Extrait cité:

======

Dock in Absolute

[RE]FLEKT

Par Christine Moreau
Label Cam Jazz
Le Grand-Duché de Luxembourg est un vivier de musiciens de jazz plus que talentueux. Nous avons récemment eu l’occasion de chroniquer dans ces colonnes le très bel album Living Organs de Shauli Einav Quartet. Autre pépite, Dock in Absolute est une formation composée de Jean Philippe Koch au piano, Arne Wiegand à la basse électrique et Victor Kraus à la batterie. Leur troisième opus [RE]FLEKT est édité sous le label Cam Jazz. Le trio propose une musique que l’on peut qualifier de jazz- néo progressif, au son très moderne et personnel. Hormis deux titres, tous sont signés par Jean Philippe Koch. Fragnolia est l’œuvre de Arne Wiegand et Kintsugi de David Kintziger. Ce dernier était bassiste sur les deux albums précédents. Compositeur, musicien, artiste plasticien, il est aussi l’auteur de la pochette du CD. Il a conçu une photo d’inspiration minimaliste : grand angle sur un couloir dépouillé qui ouvre une perspective très géométrique, un long mur rouge se détache sur la partie droite et suggère une invitation mystérieuse à pénétrer dans l’univers de Dock in Absolute.

======

Matériel:
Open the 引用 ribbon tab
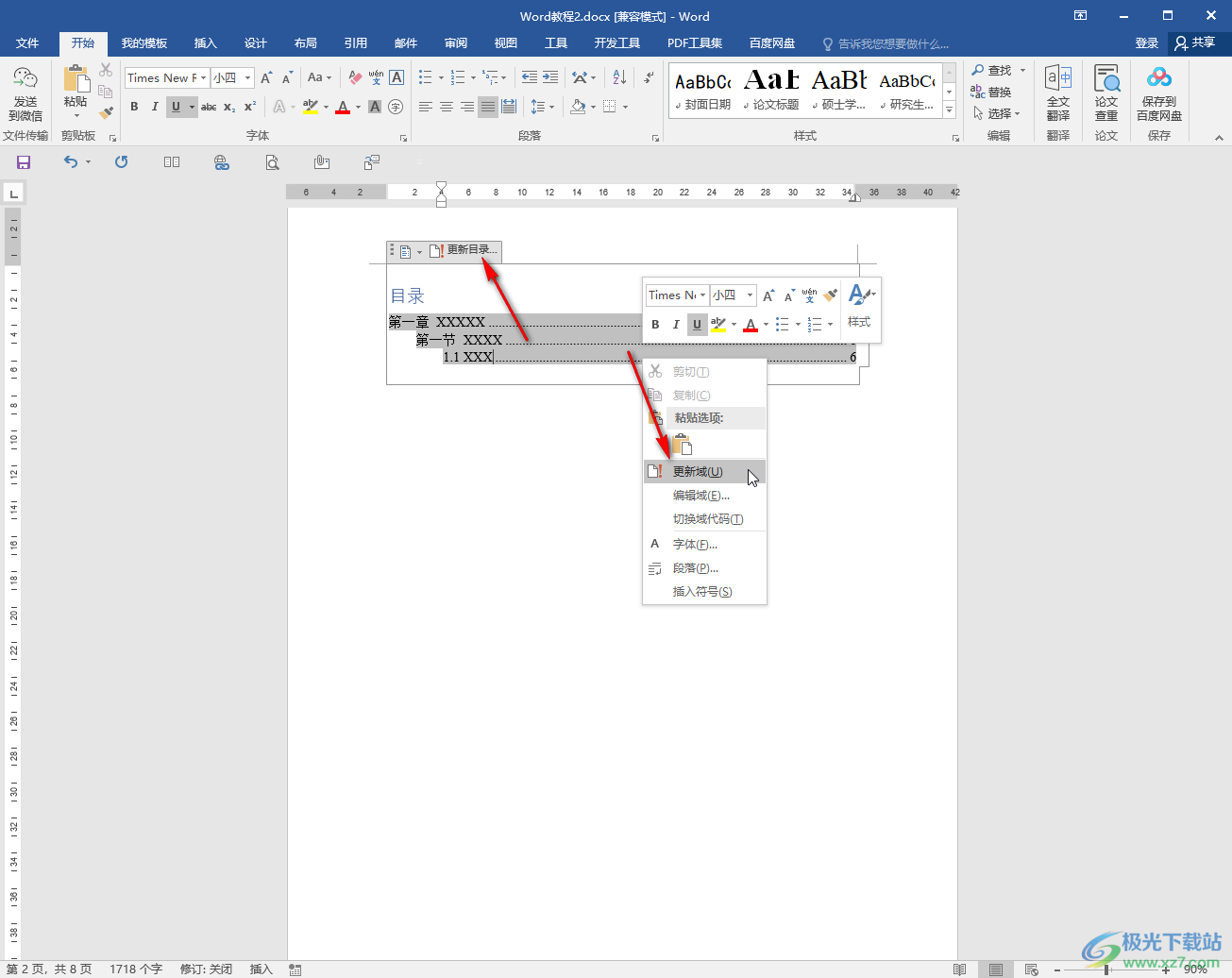This screenshot has height=978, width=1232. click(355, 43)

======

Consignes:
[A] Dans la chronique de l'album [RE]FLEKT, qui a réalisé la pochette du CD ?
[B] Poursuivez la chronique de l'album [RE]FLEKT après sa dernière phrase.
Le matériel provient d'une autre source que la chronique.

Réponses:
[A] David Kintziger.

[B]
De par sa formation classique, le pianiste Jean Philippe Koch accorde une grande importance à la mélodie sans pour autant négliger la complexité des arrangements et la rythmique des compositions. Son travail est empreint de l’influence de musiciens comme Rachmaninov, Brahms ou le contemporain Tigran Hamasyan. Il envisage la création comme l’expression de sensations profondes et d’émotions riches. Ses œuvres ont également des connexions avec la musique minimaliste et répétitive dont les représentants emblématiques sont Tom Riley, Philip Glass et Steve Reich. Tous ces métissages sonores donnent naissance à des morceaux composés sur une structure classique mélodique dynamisée par des boucles répétitives. Les changements de tonalité impulsent fraicheur et singularité à l’ensemble.
Avec une formation classique : piano, basse, batterie, le propos est créatif et contemporain. Il est difficile de comparer Dock in Absolute aux trios actuels tant les compositions sont originales. [RE]FLEKT est le fruit d’un travail collaboratif où chacun trouve pleinement sa place et le dialogue entre musiciens se fait avec une grande fluidité. Si l’on cherche des références et des repères, on peut retrouver les mélodies de Keith Jarrett, l’esthétisme de Bill Evans dans la richesse harmonique que Jean Philippe Koch trouve dans sa main gauche et l’intensité du jeu de Paul Bley. Les idées foisonnent et les trois compères, dans un bel équilibre et une écoute mutuelle, créent une musique qui convoque tout à la fois rock et romantisme.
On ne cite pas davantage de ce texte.